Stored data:
----

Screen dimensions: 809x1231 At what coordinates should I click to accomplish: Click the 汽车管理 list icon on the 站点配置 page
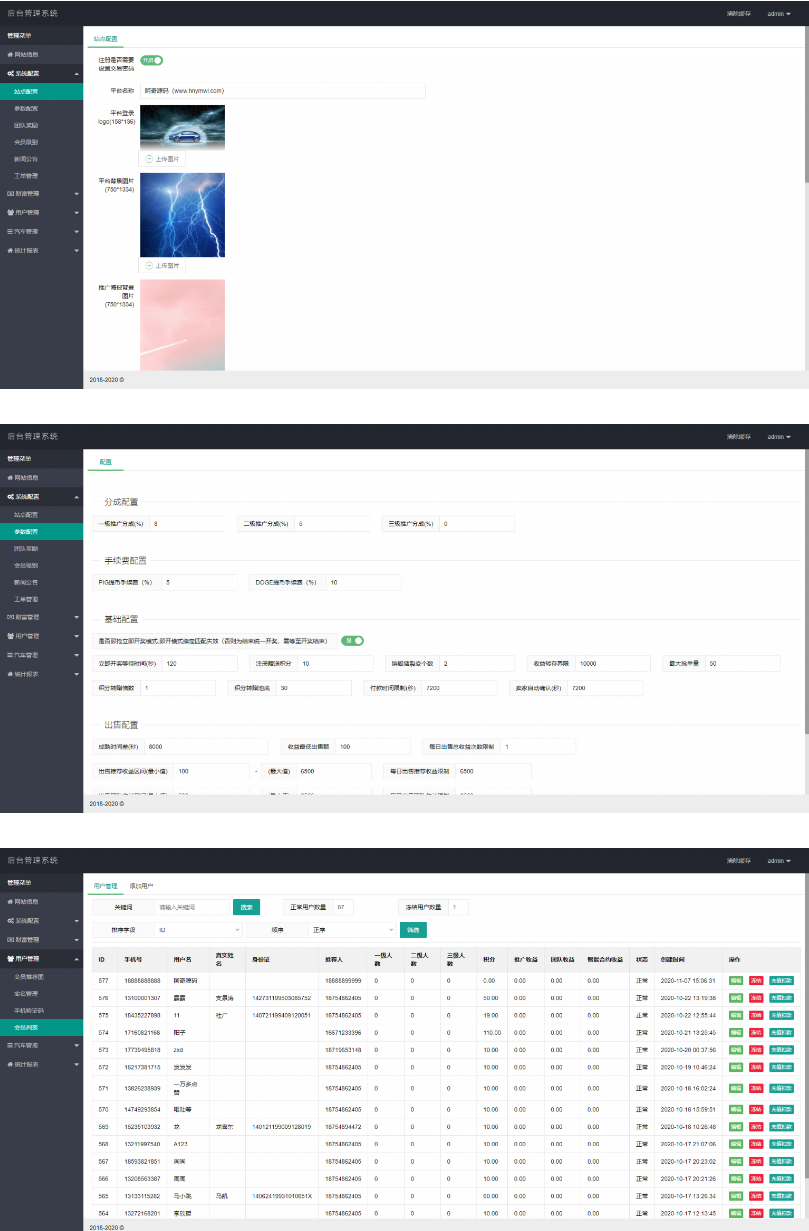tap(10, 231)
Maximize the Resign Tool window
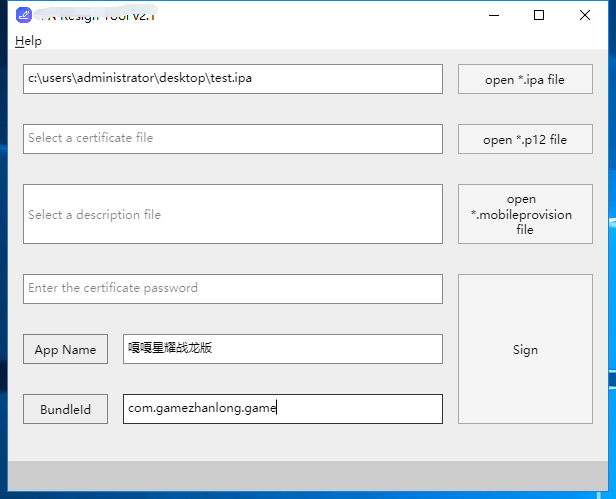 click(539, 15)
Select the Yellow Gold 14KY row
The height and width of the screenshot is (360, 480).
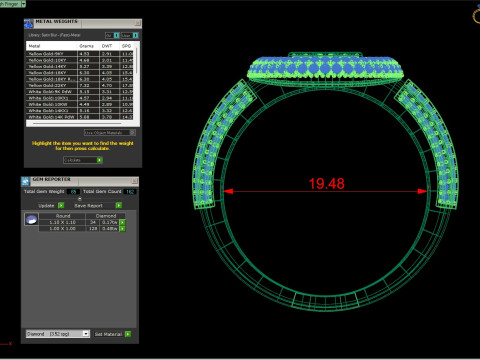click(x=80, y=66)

----

The task: Lines from the one holding "Select the Yellow Gold 14KY row" to the end of the data, both ends included, are to be given again exactly; no pictures belong in the copy.

Task result:
Select the Yellow Gold 14KY row
The height and width of the screenshot is (360, 480).
click(x=80, y=66)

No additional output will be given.